*Extrait à lire:*
•••
LP : Ce qui attise la jalousie et le ressentiment, écrivez-vous…

D.O. : Oui. Contrairement aux pays scandinaves qui dépensent de manière très unitaire, notre système sépare les gens des autres. Ça attise les rivalités, les injustices, le ressentiment, la violence. On est en train de devenir une gigantesque association de détestation mutuelle. On a inventé quelque chose qui est incroyable : l’égalité injuste ! Sur papier, on est égaux, mais dans la réalité, les gens ne se perçoivent pas comme étant dans un pays égalitaire.

LP : C’est un peu ce qu’essaie de changer Emmanuel Macron avec sa réforme sur les retraites, non ?

D.O. : Oui. Le projet du gouvernement, qu’il a peut-être mal expliqué, qu’il a peut-être mal géré tactiquement, qu’il a peut-être mal négocié, c’est de dire : on passe de 44 systèmes de retraites à un seul. C’est plutôt intelligent et juste, mais vous voyez les difficultés qu’il a à faire passer cette réforme !

LP : Pourquoi tant de résistance, si cela permet d’aplanir les inégalités et de rendre le système moins opaque ?

D.O. : D’abord, je ne sais pas si ce sont tous les gens qui sont en résistance. Il y a surtout une surdétermination de ceux qui sont les bénéficiaires du système actuel, c’est-à-dire ceux qui profitent des régimes dits « spéciaux », comme la SNCF (chemins de fer), la RATP (transports en commun parisiens), EDF (compagnie nationale d’électricité), les services publics et les fonctionnaires. Le surcroît de ces régimes par rapport au régime général est d’une quarantaine de milliards d’euros par an. C’est beaucoup. Ces personnes-là ne sont pas la majorité. Mais ils défendent leurs avantages acquis.

LP : Malgré tout, la mobilisation est soutenue par une majorité de la population. Pourquoi ? Attachement viscéral au fameux « modèle français » ?

D.O. : Est-ce qu’il y a un attachement symbolique au modèle ? Oui, sans doute. Mais c’est surtout un cercle vicieux. Les malfaçons de notre modèle ont créé la méfiance et la méfiance empêche de réformer le système parce qu’il n’y a pas de confiance. Pas de confiance dans les hommes politiques. Pas de confiance dans les institutions. On est l’un des pays dans lequel le niveau de méfiance est le plus élevé du monde. C’est aussi un pays secoué par la mondialisation, la construction européenne, un peu vidé de sa substance et de son identité française. Cela désunit et rend le tout très difficile à manœuvrer.
•••
*Données enregistrées:*
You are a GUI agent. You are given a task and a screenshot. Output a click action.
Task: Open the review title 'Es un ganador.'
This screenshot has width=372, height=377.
•••
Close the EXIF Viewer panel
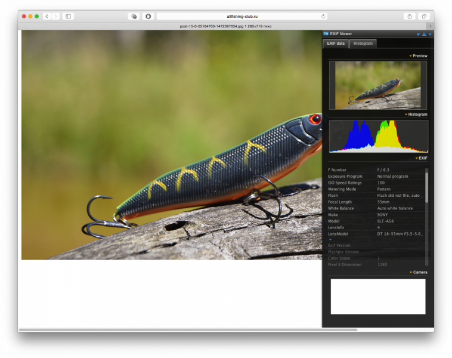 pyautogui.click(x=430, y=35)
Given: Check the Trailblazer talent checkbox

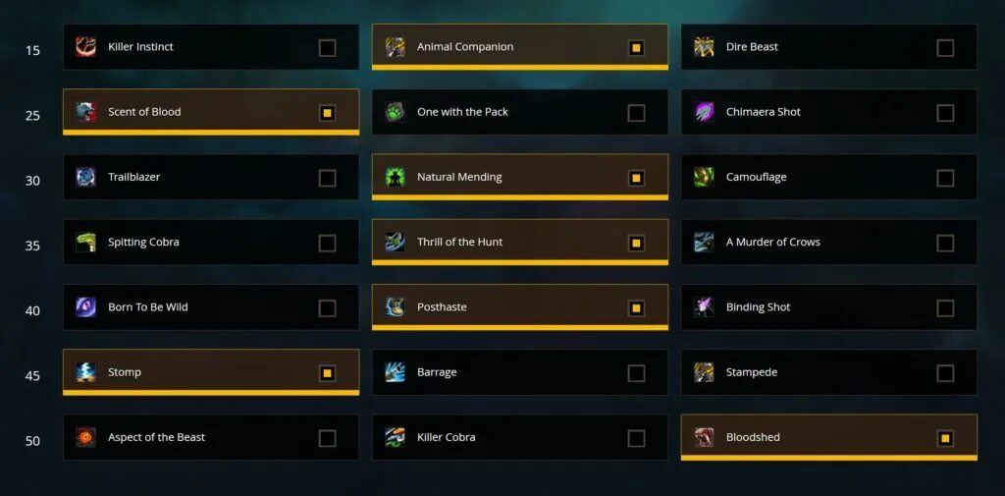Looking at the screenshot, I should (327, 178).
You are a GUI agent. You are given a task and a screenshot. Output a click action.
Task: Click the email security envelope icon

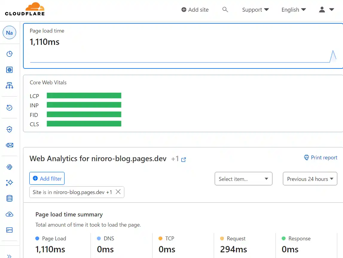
•••
*Consignes:*
a. Recopiez le passage de l'entretien sur le modèle français de « D.O. : D’abord, je » à « leurs avantages acquis. ».
b. Selon l'entretien sur le modèle français, combien de systèmes de retraites le projet du gouvernement veut-il réunir en un seul ?

*Réponses:*
a.
D.O. : D’abord, je ne sais pas si ce sont tous les gens qui sont en résistance. Il y a surtout une surdétermination de ceux qui sont les bénéficiaires du système actuel, c’est-à-dire ceux qui profitent des régimes dits « spéciaux », comme la SNCF (chemins de fer), la RATP (transports en commun parisiens), EDF (compagnie nationale d’électricité), les services publics et les fonctionnaires. Le surcroît de ces régimes par rapport au régime général est d’une quarantaine de milliards d’euros par an. C’est beaucoup. Ces personnes-là ne sont pas la majorité. Mais ils défendent leurs avantages acquis.

b. 44 systèmes de retraites.